### WORK TO COMPLETE
1) In the passage on application dependencies at the OS level, which shared library marked the start of moving shared parts to the OS level?
2) Resume the passage on application dependencies at the OS level, picking up right after its last sentence.

### SELECTED PASSAGE
******

Application dependencies on the OS level
The second impediment regarding easy technology updates that I have observed are application dependencies that wandered into the OS level.
Many years ago the job of an OS was simply to manage the resources available – compute, storage, network, etc. From the viewpoint of an application the OS was a resource scheduler, making sure it gets the resources it needs. The OS coordinates the needs of multiple applications that compete for the same resources.
Yet, over time more and more parts multiple applications shared were moved to the OS level. It started with shared libraries like libc. Over time more and more shared artifacts were no longer deployed with the application, but provided at the OS level: From shared libraries over language runtimes to complete application servers and more.
Eventually, it became virtually impossible to create an application that did not have an OS dependency, i.e., that did not need an artifact provided at the OS level to be able to run 3. This created an unhealthy tight coupling between applications and the artifacts installed at the OS level:
- You cannot update the technology on the OS level unless all applications are ready to deal with it.
- You cannot update the technology on the application level unless the OS provides the required artifacts.
Often this resulted in sort of an update deadlock situation. The fact that the OS (including the artifacts installed there) typically “belonged” to the operations department while the applications “belonged” to the development department did not make the situation any easier. Frustration was high on both sides. Everybody wanted and needed to update, but the tight coupling made it a complete nightmare.
Until container technology became popular.

******

### DATA LINES
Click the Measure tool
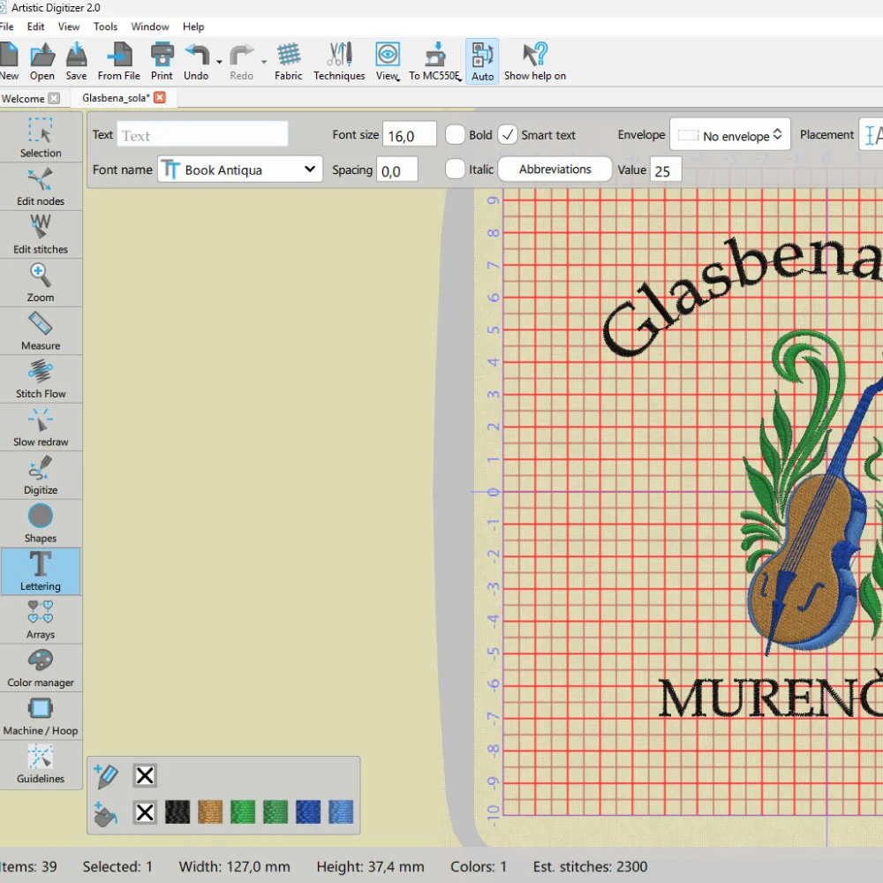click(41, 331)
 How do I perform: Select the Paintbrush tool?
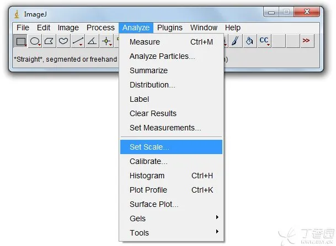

******

### RESPONSE LIST
1) libc

2)
I think the actual superpower of containers is that they readjusted the separation line between application and OS back to where it was in the beginning: The application with all its runtime dependencies is bundled in the container while the OS (or actually the container scheduler) coordinates access to compute, storage, network and other resources for a set of applications.
The decade-long paralyzing dependencies between applications and the OS level are finally gone. Yay!
Container schedulers these days (with Kubernetes currently being the most widespread one) still feel quite a bit different from the (mostly invisible) OS schedulers we know. But most likely they eventually will dissolve into the OS level, replacing or augmenting the traditional schedulers.
Especially in the cloud, they will eventually disperse behind higher-level abstractions. AWS Fargate (while not being perfect at the moment) shows the direction, feeling a bit more like a mature, “just working” OS scheduler than the comparatively low level abstractions Kubernetes currently offers (see this post for a more detailed discussion of this topic).
The key point is that with the rise of containers, from a technical level the application-OS dependency is gone that for long years impeded simple technology updates.
If we need a technology update on the application level, we just build a new container image with the new technology, test it and roll it out. Nothing else needs to be changed with it.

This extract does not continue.